(Extracted records begins)
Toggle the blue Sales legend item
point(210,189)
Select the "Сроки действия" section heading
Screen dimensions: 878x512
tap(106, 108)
(Extracted records ends)
(Extracted records begins)
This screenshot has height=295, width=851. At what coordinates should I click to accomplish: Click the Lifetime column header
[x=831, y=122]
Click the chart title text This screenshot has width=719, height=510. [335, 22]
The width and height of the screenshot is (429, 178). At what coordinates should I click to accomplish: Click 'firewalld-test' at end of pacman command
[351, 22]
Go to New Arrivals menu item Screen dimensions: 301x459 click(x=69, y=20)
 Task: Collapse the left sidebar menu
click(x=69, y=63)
(Extracted records ends)
What you have to do: Of the entries above, repeat exactly the lines between the line with "This screenshot has height=295, width=851." and the line with "Click the chart", inclusive, and no others.

Answer:
This screenshot has height=295, width=851. At what coordinates should I click to accomplish: Click the Lifetime column header
[x=831, y=122]
Click the chart title text This screenshot has width=719, height=510. [335, 22]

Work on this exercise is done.